Microsoft Unveils ASSERT: AI Behavior Testing Framework

The Lead

Microsoft has launched ASSERT, an open-source framework designed to make evaluating application-specific AI behavior easier. The framework uses AI to turn natural-language descriptions of goals, policies, or intended behaviors into thorough, scored tests.

How ASSERT Works

ASSERT takes plain-language descriptions of an AI model's expected behavior and policies, turns them into a structured set of acceptable and unacceptable behaviors, generates problem scenarios and test cases, runs them against the target system, and scores the results. It can also record the paths the AI system takes, including intermediate actions and tool calls, allowing developers to inspect where failures happen.

The Data Analysis

By providing system context, tools, and constraints, developers can further customize what the evaluations cover. For instance, a developer could specify that a document research AI agent shouldn't send emails to people outside the company and should limit confidential information to C-level executives. ASSERT will use those rules to generate test cases that check whether the system follows those rules on an ongoing basis.

The Impact Analysis

Sarah Bird, chief product officer of Responsible AI at Microsoft, emphasized the importance of evaluations in making good decisions. 'If you don't understand the behavior of the AI system, it's really hard to know if it's meeting your organization's bar,' she said.
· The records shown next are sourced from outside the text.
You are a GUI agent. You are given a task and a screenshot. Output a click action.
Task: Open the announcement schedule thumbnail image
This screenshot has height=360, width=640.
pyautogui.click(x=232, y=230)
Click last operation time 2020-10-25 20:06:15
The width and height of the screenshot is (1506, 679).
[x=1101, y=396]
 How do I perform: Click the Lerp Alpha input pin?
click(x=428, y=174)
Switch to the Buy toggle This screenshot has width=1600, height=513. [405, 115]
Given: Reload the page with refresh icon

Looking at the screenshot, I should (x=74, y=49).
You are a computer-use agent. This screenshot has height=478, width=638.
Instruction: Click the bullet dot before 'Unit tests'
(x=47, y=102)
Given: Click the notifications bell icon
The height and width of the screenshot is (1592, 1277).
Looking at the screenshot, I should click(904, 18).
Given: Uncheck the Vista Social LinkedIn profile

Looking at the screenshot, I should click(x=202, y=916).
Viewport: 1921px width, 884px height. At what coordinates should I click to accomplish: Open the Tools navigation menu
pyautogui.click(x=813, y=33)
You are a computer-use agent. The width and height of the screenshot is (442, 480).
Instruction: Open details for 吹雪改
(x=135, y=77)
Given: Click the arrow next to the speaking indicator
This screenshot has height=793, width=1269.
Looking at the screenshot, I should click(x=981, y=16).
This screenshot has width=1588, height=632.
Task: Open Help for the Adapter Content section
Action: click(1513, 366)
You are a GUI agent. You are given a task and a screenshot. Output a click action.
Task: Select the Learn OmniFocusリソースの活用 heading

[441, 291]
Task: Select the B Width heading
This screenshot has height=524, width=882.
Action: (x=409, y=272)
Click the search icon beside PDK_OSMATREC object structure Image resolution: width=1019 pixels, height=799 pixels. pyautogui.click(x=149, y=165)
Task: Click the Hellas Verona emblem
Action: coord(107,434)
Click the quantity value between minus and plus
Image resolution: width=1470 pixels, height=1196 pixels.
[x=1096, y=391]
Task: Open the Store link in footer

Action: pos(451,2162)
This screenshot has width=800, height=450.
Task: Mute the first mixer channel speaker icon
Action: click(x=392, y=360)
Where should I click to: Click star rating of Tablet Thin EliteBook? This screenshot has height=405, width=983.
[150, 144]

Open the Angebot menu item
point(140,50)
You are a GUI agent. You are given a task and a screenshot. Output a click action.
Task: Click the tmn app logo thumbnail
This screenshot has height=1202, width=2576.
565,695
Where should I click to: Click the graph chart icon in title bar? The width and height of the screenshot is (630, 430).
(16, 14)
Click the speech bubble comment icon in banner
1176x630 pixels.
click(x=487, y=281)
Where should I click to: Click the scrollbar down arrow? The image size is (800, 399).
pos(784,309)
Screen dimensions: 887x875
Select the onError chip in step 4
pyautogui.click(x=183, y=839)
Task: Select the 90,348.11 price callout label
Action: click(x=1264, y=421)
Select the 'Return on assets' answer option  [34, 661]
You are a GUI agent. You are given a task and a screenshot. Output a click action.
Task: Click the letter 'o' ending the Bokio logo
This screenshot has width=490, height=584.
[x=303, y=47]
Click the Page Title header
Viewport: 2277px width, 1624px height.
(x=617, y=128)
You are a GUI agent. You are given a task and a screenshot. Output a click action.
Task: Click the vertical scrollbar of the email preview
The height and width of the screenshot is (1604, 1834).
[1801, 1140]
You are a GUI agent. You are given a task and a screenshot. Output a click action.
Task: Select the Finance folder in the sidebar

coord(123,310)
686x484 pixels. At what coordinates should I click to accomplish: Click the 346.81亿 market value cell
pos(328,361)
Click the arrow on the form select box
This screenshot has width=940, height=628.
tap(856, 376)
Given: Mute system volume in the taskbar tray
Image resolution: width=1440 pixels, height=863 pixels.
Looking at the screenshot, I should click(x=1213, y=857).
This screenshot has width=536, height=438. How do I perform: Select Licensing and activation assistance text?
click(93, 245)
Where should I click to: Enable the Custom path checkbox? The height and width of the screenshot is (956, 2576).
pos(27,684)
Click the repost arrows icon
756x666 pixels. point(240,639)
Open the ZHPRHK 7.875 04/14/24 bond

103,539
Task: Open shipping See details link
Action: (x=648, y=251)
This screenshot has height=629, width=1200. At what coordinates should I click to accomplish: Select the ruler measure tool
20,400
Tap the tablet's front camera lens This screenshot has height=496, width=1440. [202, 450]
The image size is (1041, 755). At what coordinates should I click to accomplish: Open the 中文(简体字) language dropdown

ASSERT fills a gap that broader, more general evaluations cannot when AI models are intended to behave in a manner shaped by an application's context, policies, and tools.

The Prediction

The release of ASSERT comes amidst a broader shift in the AI industry towards repeatable testing and regression checks. As models grow more capable, researchers are focusing on evaluating systems when they're being built, after deployment, and even for continuous monitoring. With ASSERT, Microsoft aims to provide a tool that can be used throughout the AI development lifecycle to ensure trustworthy systems.